* TO DO
Which lines in the records below mention the word "icon"? Copy each one out.

* RAW DATA
☆ ☆ ☆ ☆
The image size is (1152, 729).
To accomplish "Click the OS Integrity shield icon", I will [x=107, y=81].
☆ ☆ ☆ ☆
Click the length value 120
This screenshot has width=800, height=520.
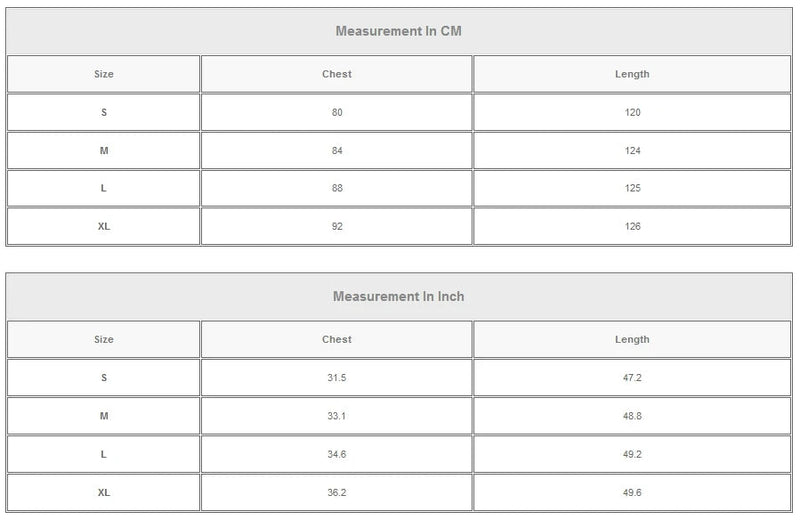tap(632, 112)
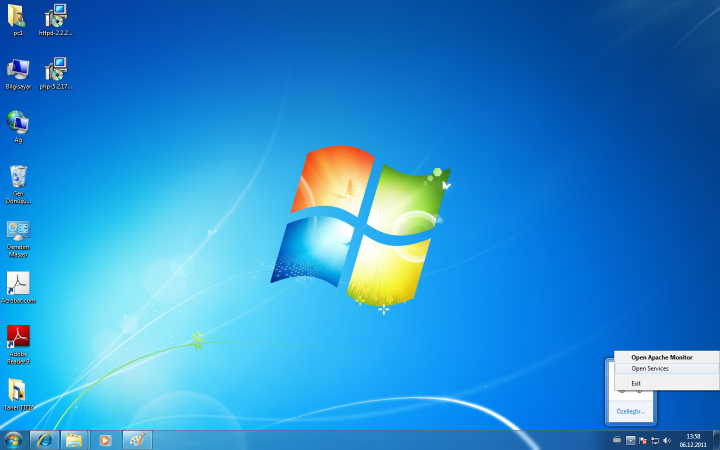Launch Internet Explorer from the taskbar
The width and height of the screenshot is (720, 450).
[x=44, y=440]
☆ ☆ ☆ ☆
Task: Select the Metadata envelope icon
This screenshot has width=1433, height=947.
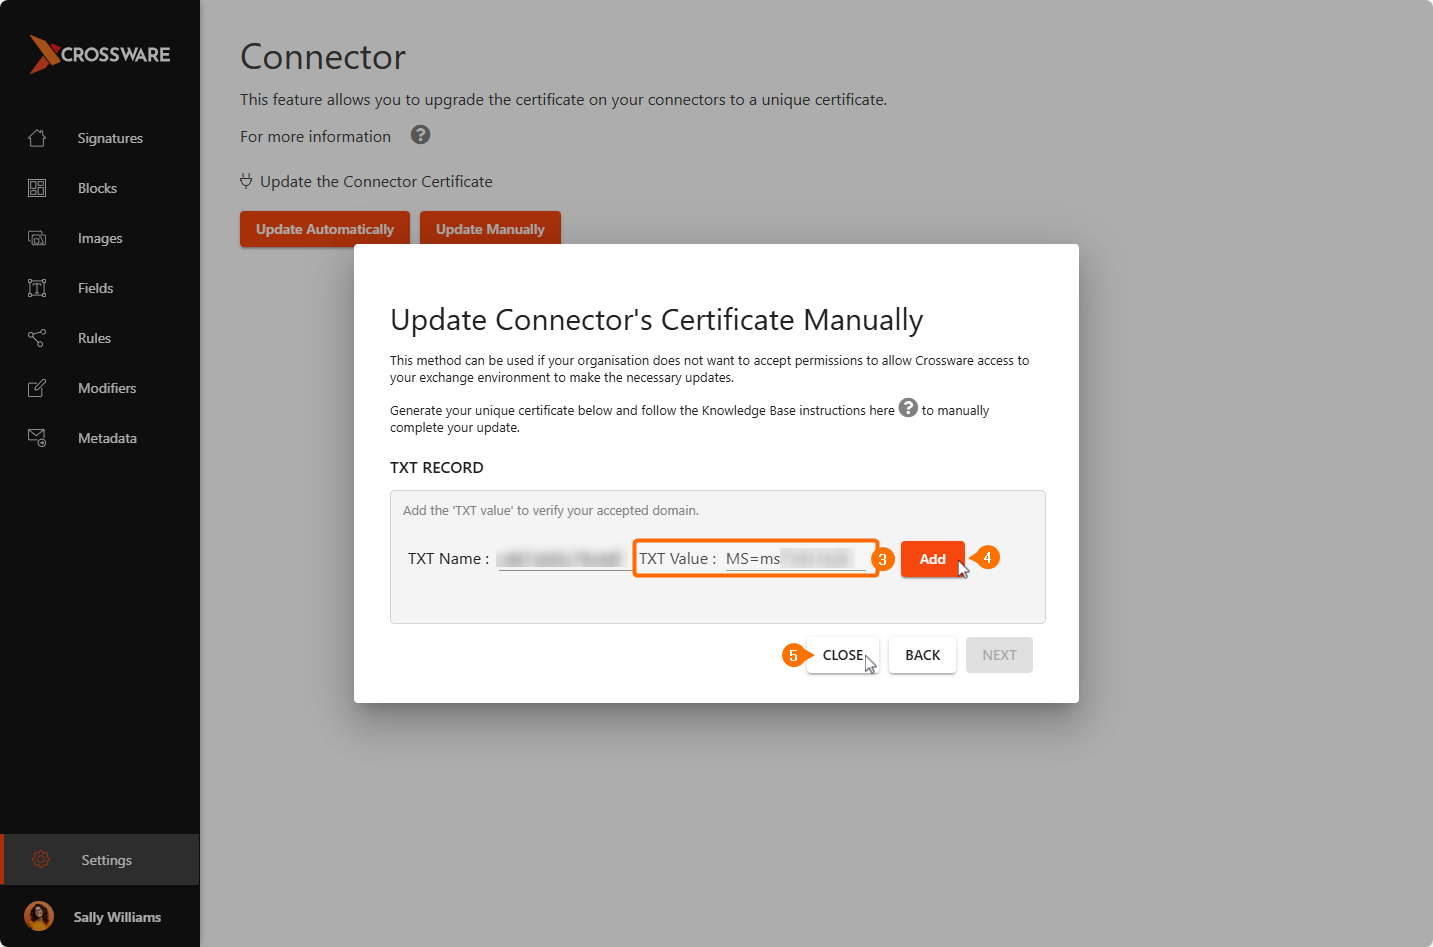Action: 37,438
☆ ☆ ☆ ☆
* PROBLEM SOLUTION
To accomplish "Click the OS Integrity shield icon", I will [x=107, y=81].
Task: Select the Metadata envelope icon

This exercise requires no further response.